▶ [PROBLEM]
Set every entry down again exactly, omitting none.

▶ [EXTRACTED INFORMATION]
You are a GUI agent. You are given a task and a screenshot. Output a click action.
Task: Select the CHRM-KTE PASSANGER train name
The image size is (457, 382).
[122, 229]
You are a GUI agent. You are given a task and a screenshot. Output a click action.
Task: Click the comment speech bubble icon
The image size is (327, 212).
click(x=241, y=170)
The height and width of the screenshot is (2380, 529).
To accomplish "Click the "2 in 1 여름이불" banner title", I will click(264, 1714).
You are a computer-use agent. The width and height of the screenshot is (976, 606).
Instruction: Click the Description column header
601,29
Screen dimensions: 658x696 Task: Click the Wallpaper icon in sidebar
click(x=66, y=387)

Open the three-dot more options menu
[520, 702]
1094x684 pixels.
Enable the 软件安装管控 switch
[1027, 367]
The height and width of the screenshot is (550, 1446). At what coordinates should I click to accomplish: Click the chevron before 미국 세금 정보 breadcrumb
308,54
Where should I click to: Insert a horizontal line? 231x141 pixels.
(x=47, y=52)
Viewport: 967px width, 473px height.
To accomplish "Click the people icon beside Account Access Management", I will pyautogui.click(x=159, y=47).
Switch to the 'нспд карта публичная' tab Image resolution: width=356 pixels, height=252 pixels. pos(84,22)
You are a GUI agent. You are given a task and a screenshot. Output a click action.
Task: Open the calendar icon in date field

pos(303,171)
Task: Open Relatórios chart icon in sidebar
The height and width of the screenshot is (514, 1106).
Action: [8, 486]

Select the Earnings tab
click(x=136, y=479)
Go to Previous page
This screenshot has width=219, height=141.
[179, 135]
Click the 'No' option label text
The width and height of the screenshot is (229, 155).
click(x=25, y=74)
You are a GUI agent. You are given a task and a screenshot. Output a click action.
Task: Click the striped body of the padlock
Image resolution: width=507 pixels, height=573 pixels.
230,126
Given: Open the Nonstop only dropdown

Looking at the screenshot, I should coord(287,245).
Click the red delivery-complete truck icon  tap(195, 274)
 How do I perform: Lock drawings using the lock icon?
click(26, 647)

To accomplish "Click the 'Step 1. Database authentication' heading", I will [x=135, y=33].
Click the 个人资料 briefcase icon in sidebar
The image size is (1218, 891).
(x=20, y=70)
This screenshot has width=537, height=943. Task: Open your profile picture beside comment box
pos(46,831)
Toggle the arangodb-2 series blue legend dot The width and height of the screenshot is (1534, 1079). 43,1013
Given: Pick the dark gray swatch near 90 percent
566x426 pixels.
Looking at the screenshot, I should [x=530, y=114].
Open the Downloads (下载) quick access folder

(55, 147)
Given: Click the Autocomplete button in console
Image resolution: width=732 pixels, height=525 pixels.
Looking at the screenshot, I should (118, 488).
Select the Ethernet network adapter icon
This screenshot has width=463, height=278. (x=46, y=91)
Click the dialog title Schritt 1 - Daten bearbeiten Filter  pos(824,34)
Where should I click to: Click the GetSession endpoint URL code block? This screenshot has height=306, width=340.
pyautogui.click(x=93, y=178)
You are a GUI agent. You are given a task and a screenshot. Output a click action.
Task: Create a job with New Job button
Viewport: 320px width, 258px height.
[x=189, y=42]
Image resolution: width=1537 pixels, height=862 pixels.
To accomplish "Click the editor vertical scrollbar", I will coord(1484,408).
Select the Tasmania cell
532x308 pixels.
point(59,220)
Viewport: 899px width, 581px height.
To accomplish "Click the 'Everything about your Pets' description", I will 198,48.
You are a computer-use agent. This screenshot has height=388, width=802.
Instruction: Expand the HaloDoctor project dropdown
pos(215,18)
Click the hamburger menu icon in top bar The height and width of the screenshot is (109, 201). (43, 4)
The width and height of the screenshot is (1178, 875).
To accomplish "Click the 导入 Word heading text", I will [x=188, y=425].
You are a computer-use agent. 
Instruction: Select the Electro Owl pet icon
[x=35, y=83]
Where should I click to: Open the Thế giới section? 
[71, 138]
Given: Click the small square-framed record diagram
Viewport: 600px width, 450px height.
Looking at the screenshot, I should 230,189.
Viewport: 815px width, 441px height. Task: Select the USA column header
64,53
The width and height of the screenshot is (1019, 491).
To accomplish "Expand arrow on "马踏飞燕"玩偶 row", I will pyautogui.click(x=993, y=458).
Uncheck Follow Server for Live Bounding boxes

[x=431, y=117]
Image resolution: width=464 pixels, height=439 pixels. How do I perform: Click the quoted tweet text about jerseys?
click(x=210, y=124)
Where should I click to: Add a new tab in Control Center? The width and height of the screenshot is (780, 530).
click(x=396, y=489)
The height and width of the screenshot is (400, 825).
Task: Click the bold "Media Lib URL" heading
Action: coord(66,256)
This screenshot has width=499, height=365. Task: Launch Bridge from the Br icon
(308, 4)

▶ [SOLUTION TO THE PROBLEM]
You are a GUI agent. You are given a task and a screenshot. Output a click action.
Task: Select the CHRM-KTE PASSANGER train name
The image size is (457, 382).
[122, 229]
You are a GUI agent. You are given a task and a screenshot. Output a click action.
Task: Click the comment speech bubble icon
The image size is (327, 212).
click(x=241, y=170)
The height and width of the screenshot is (2380, 529).
To accomplish "Click the "2 in 1 여름이불" banner title", I will click(264, 1714).
You are a computer-use agent. The width and height of the screenshot is (976, 606).
Instruction: Click the Description column header
601,29
Screen dimensions: 658x696 Task: Click the Wallpaper icon in sidebar
click(x=66, y=387)

Open the three-dot more options menu
[520, 702]
1094x684 pixels.
Enable the 软件安装管控 switch
[1027, 367]
The height and width of the screenshot is (550, 1446). At what coordinates should I click to accomplish: Click the chevron before 미국 세금 정보 breadcrumb
308,54
Where should I click to: Insert a horizontal line? 231x141 pixels.
(x=47, y=52)
Viewport: 967px width, 473px height.
To accomplish "Click the people icon beside Account Access Management", I will pyautogui.click(x=159, y=47).
Switch to the 'нспд карта публичная' tab Image resolution: width=356 pixels, height=252 pixels. pos(84,22)
You are a GUI agent. You are given a task and a screenshot. Output a click action.
Task: Open the calendar icon in date field

pos(303,171)
Task: Open Relatórios chart icon in sidebar
The height and width of the screenshot is (514, 1106).
Action: [8, 486]

Select the Earnings tab
click(x=136, y=479)
Go to Previous page
This screenshot has width=219, height=141.
[179, 135]
Click the 'No' option label text
The width and height of the screenshot is (229, 155).
click(x=25, y=74)
You are a GUI agent. You are given a task and a screenshot. Output a click action.
Task: Click the striped body of the padlock
Image resolution: width=507 pixels, height=573 pixels.
230,126
Given: Open the Nonstop only dropdown

Looking at the screenshot, I should coord(287,245).
Click the red delivery-complete truck icon  tap(195, 274)
 How do I perform: Lock drawings using the lock icon?
click(26, 647)

To accomplish "Click the 'Step 1. Database authentication' heading", I will [x=135, y=33].
Click the 个人资料 briefcase icon in sidebar
The image size is (1218, 891).
(x=20, y=70)
This screenshot has width=537, height=943. Task: Open your profile picture beside comment box
pos(46,831)
Toggle the arangodb-2 series blue legend dot The width and height of the screenshot is (1534, 1079). 43,1013
Given: Pick the dark gray swatch near 90 percent
566x426 pixels.
Looking at the screenshot, I should [x=530, y=114].
Open the Downloads (下载) quick access folder

(55, 147)
Given: Click the Autocomplete button in console
Image resolution: width=732 pixels, height=525 pixels.
Looking at the screenshot, I should (118, 488).
Select the Ethernet network adapter icon
This screenshot has width=463, height=278. (x=46, y=91)
Click the dialog title Schritt 1 - Daten bearbeiten Filter  pos(824,34)
Where should I click to: Click the GetSession endpoint URL code block? This screenshot has height=306, width=340.
pyautogui.click(x=93, y=178)
You are a GUI agent. You are given a task and a screenshot. Output a click action.
Task: Create a job with New Job button
Viewport: 320px width, 258px height.
[x=189, y=42]
Image resolution: width=1537 pixels, height=862 pixels.
To accomplish "Click the editor vertical scrollbar", I will coord(1484,408).
Select the Tasmania cell
532x308 pixels.
point(59,220)
Viewport: 899px width, 581px height.
To accomplish "Click the 'Everything about your Pets' description", I will 198,48.
You are a computer-use agent. This screenshot has height=388, width=802.
Instruction: Expand the HaloDoctor project dropdown
pos(215,18)
Click the hamburger menu icon in top bar The height and width of the screenshot is (109, 201). (43, 4)
The width and height of the screenshot is (1178, 875).
To accomplish "Click the 导入 Word heading text", I will [x=188, y=425].
You are a computer-use agent. 
Instruction: Select the Electro Owl pet icon
[x=35, y=83]
Where should I click to: Open the Thế giới section? 
[71, 138]
Given: Click the small square-framed record diagram
Viewport: 600px width, 450px height.
Looking at the screenshot, I should 230,189.
Viewport: 815px width, 441px height. Task: Select the USA column header
64,53
The width and height of the screenshot is (1019, 491).
To accomplish "Expand arrow on "马踏飞燕"玩偶 row", I will pyautogui.click(x=993, y=458).
Uncheck Follow Server for Live Bounding boxes

[x=431, y=117]
Image resolution: width=464 pixels, height=439 pixels. How do I perform: Click the quoted tweet text about jerseys?
click(x=210, y=124)
Where should I click to: Add a new tab in Control Center? The width and height of the screenshot is (780, 530).
click(x=396, y=489)
The height and width of the screenshot is (400, 825).
Task: Click the bold "Media Lib URL" heading
Action: coord(66,256)
This screenshot has width=499, height=365. Task: Launch Bridge from the Br icon
(308, 4)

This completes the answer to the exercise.